▶ CONSIGNE
Dans l'extrait ci-dessous sur l'opération Most, transcrivez sans aucune modification le passage allant de « Opération Most » jusqu'à « la coalition arabe. » inclus.

Primo, la crise économique en URSS, un monolithe s’écroulant de lui-même ainsi que la montée de l’antisémitisme : « le Juif, responsable de tous nos malheurs », un grand classique de l’Histoire et pas uniquement allemande.
Secundo, le calcul purement économique d’Israël en manque de soldats, d’ingénieurs, de médecins etc. Le slogan ? Welcome
Sous Gorbatchev, il n’y a plus de réel intérêt de maintenir ces « Juifs éternellement problématiques » en cette gigantesque prison à ciel ouvertement soviétique. Ainsi, les premières autorisations à quitter le territoire de l’URSS furent délivrées sans encombre.
Opération Most
En février 1990, nous assistons au rétablissement des rapports diplomatiques entre la Pologne SOUVERAINE et Israël, Tel-Aviv et Moscou ne renouant qu’un an plus tard. Pour rappel, ces derniers avaient été rompus après la Guerre des Six Jours et la raclée infligée à la coalition arabe.
Le 26 mars 1990, le Premier polonais Mazowiecki rencontre les représentants du Congrès juif américain au New York Hôtel Plaza et déclare : « La Pologne accorde son aide aux expatriés juifs d’URSS en leur offrant le droit de transit par Varsovie »
Une vaste opération aérienne sous cryptonyme Most – Pont en polonais – est lancée en collaboration avec les services secrets polonais (espionnage, contre-espionnage), israéliens (Mossad, Nativ, Shin Bet), russes (KGB, GRU), américains (CIA, NSA), allemands et autrichiens. Plus de mille officiers polonais sont impliqués dans ce pont aérien humain.
Objectif sécuritaire face à la menace terroriste arabe
Il faut savoir que Moscou avait imposé à ses satellites d’Europe centrale une alliance contre-nature avec certaines nations du monde arabe. Ainsi, près de 12.000 Arabes, Syriens et autres séjournaient – légalement ou non – en Pologne lors de la chute du Mur.
Le 14 juin 1990, le premier avion rempli de Juifs russes atterrit à l’aéroport d’Okecie, aujourd’hui Chopin Airport. À proximité, les Syriens photographient discrètement atterrissages et décollages. Savaient-ils que le Mossad était planqué à une centaine de mètres ? Nous ne le saurons sans doute jamais.

▶ DONNÉES FOURNIES
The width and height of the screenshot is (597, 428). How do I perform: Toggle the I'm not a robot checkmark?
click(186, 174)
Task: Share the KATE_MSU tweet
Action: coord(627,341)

▶ RÉPONSE ATTENDUE
Opération Most
En février 1990, nous assistons au rétablissement des rapports diplomatiques entre la Pologne SOUVERAINE et Israël, Tel-Aviv et Moscou ne renouant qu’un an plus tard. Pour rappel, ces derniers avaient été rompus après la Guerre des Six Jours et la raclée infligée à la coalition arabe.